Directions:
Among the entries below, find each line with "button" and show it.

Records supplied Start Marker

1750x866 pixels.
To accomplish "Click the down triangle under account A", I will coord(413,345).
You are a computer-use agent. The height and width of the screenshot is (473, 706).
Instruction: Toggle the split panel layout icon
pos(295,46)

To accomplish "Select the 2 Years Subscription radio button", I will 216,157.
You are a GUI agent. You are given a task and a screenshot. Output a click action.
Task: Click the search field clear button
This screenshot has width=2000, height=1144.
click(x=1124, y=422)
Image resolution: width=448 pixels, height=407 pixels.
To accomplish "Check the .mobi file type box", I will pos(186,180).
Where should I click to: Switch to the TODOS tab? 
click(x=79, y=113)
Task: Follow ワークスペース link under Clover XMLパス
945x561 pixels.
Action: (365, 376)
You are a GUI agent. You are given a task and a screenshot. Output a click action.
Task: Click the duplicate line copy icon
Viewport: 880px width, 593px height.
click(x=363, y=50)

Records supplied End Marker

The completed task:
To accomplish "Select the 2 Years Subscription radio button", I will 216,157.
Task: Click the search field clear button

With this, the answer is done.